Thursday, April 4, 2013

DSCA press release on potential F-35 order for South Korea

WASHINGTON, April 3, 2013 – The Defense Security Cooperation Agency notified Congress March 29 of a possible Foreign Military Sale to the Government of Korea for* 60 F-35 Joint Strike Fighter* Conventional Take Off and Landing (CTOL) aircraft and associated equipment, parts, training and logistical support for an estimated cost of *$10.8 billion.

The Government of the Republic of Korea has requested a possible sale of (60) F-35 Joint Strike Fighter Conventional Take Off and Landing (CTOL) aircraft. Aircraft will be configured with the Pratt & Whitney F-135 engines, and (9) Pratt & Whitney F-135 engines are included as spares. Other aircraft equipment includes:

Electronic Warfare Systems; Command, Control, Communication, Computer and Intelligence/Communication, Navigational and Identification (C4I/CNI); Autonomic Logistics Global Support System (ALGS); Autonomic Logistics Information System (ALIS); Full Mission Trainer; Weapons Employment Capability, and other Subsystems, Features, and Capabilities; F-35 unique infrared flares; reprogramming center; F-35 Performance Based Logistics. Also included: software Development/integration, aircraft ferry and tanker support, support equipment, tools and test equipment, communication equipment, spares and repair parts, personnel training and training equipment, publications and technical documents, U.S. Government and contractor engineering and logistics personnel services, and other related elements of logistics and program support. The estimated cost is $10.8 billion.

http://www.dsca.osd.mil/PressReleases/36-b/2013/Korea_13-11.pdf

Not much extra equipment.

2 comments:

Anonymous said...

Of particular interest of course would be, when would the expected initial training aircraft be delivered and through which FY would the final aircraft (block III?) be delivered?

The estimated per unit price as listed ($180m per jet) appears to be what's called the total Procurement Unit Cost.

It would be of definite interest though, if the 'official' estimated PUC cost for a future FRP F-35A jet (e.g., procured in FY18) would stand at $180m per unit.

$180m ea, before any potential SDD-fix-it retrofits on the back end.

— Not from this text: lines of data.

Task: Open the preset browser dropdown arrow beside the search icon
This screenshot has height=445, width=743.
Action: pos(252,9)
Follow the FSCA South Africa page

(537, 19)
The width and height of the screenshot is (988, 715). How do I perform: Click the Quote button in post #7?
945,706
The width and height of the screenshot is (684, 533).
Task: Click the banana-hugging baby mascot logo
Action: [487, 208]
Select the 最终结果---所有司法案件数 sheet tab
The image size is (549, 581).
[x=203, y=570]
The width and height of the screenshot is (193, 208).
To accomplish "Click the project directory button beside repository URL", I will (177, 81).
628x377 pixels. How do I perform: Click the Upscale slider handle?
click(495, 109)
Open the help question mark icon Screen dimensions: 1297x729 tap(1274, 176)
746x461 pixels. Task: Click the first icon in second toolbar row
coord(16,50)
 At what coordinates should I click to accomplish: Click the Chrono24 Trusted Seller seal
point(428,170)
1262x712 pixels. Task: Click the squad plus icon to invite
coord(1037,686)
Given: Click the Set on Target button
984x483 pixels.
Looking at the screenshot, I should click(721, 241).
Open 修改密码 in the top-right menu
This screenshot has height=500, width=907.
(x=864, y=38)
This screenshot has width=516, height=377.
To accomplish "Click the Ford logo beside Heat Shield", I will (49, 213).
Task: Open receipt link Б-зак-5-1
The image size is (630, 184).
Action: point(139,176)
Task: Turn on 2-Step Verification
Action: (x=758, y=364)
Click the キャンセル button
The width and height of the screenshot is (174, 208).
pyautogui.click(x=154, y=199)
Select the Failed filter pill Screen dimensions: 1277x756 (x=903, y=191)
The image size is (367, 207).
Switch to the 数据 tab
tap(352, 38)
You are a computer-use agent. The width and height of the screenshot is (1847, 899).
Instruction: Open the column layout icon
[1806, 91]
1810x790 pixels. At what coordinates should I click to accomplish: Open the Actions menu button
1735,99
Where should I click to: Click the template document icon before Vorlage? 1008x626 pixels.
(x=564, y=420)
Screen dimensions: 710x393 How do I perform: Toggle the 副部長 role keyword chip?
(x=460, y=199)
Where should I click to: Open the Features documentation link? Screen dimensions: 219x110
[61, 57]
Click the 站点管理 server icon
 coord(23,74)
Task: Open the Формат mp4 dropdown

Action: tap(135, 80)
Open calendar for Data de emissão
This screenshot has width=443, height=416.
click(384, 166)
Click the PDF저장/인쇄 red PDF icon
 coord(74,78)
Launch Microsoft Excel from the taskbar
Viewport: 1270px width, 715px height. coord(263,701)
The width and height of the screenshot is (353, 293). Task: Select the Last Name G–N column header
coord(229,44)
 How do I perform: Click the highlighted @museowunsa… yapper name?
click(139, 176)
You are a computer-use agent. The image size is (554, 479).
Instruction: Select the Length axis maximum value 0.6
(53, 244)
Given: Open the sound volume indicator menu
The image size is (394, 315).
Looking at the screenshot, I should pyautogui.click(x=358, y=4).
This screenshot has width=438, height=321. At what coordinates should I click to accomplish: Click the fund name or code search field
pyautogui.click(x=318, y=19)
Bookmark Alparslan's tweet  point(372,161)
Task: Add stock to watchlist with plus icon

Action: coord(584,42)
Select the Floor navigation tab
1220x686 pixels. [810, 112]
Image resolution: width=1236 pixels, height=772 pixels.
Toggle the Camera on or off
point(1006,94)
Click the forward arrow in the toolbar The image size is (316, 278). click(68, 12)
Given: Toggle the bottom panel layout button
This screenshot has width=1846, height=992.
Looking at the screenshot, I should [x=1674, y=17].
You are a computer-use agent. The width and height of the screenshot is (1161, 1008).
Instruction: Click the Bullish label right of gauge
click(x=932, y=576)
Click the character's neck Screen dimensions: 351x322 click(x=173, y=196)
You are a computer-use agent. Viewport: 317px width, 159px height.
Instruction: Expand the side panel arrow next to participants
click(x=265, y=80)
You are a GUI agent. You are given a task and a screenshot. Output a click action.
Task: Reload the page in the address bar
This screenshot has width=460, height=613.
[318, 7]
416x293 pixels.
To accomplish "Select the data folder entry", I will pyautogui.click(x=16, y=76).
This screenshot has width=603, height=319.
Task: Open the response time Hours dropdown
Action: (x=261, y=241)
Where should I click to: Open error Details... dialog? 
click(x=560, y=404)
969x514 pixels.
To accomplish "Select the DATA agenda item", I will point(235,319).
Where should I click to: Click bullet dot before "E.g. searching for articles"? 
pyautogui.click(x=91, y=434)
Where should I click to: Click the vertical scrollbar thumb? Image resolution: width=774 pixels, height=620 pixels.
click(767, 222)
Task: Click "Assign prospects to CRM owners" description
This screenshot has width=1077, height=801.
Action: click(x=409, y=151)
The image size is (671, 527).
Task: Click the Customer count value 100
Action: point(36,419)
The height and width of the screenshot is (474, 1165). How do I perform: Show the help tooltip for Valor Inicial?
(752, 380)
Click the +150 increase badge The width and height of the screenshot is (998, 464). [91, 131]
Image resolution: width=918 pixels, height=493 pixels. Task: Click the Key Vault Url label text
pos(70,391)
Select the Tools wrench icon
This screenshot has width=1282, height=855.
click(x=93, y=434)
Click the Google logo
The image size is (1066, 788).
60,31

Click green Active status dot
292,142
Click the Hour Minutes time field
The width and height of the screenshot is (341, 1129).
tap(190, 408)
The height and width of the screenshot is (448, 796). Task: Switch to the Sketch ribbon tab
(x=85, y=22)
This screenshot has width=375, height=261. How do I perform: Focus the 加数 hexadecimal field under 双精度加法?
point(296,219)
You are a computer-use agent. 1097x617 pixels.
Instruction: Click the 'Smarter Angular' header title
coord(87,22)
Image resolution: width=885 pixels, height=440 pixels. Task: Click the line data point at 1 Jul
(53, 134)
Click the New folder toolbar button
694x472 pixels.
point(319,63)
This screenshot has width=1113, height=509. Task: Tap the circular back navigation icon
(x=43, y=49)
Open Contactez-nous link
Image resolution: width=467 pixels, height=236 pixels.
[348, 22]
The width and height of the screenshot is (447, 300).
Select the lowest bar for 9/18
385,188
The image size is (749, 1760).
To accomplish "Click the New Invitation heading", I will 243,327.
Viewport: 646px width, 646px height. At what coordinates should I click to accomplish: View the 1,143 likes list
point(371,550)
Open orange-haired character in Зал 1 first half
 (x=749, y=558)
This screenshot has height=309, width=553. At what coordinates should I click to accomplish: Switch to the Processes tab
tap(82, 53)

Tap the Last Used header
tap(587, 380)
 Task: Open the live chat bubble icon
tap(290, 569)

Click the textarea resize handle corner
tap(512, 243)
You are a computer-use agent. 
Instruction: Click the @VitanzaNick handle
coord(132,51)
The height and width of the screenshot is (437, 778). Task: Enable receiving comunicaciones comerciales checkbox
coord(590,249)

Personally, and only conjecturing based on gut feeling... but one would think that Korea's actual required 'interim' next-gen tactical platform would be something more along the lines of a Super Hornet. It would have some inherent frontal LO, probably even more stealthy than an hypothetical F-15SE-lite/F-15K++, but would be cheaper to operate, would be a proven and mature system (less risky an acquisition/more reliable) and could likely operate more flexibly and freely from austere landing locations and even roadways than either F-35A or an F-15K++.

And for such a small'ish sized country, threatened by insane quantities of hostile artillery and ballistic rocket forces, such distributed flexible basing and operations might be of a practical strategy.

Just pondering something like 60 Supers operating and trapping from 10 separate remote strips/roadways e.g., with another 40-50 pre-selected secondary operating sites to fall back on within 10-20km distance apart of the previous, etc. Just mass with distributed decoy Super Hornets on the ground at each site, as well as at an additional 50 decoy, non-existent operating sites.

For the savings in total PUC cost for such hypothetical, fully equipped 60 Super Hornets, vs procuring 60 F-35A (e.g., 45% x $180 x 60 jets = $4.85B), ROKAF could procure how many extra JASSM-ER and JSOW-ER to bolster strategic deterrent? Perhaps an extra 1,250-1,400 stand-off rounds thrown in for free?

Unknown said...

..... who else can we sell the F35 to as to help make up the numbers.

by the time the F35 gets delivered in an operational form to South Korea, the whole Korean political and geographical stats may have changed (given the way things are going).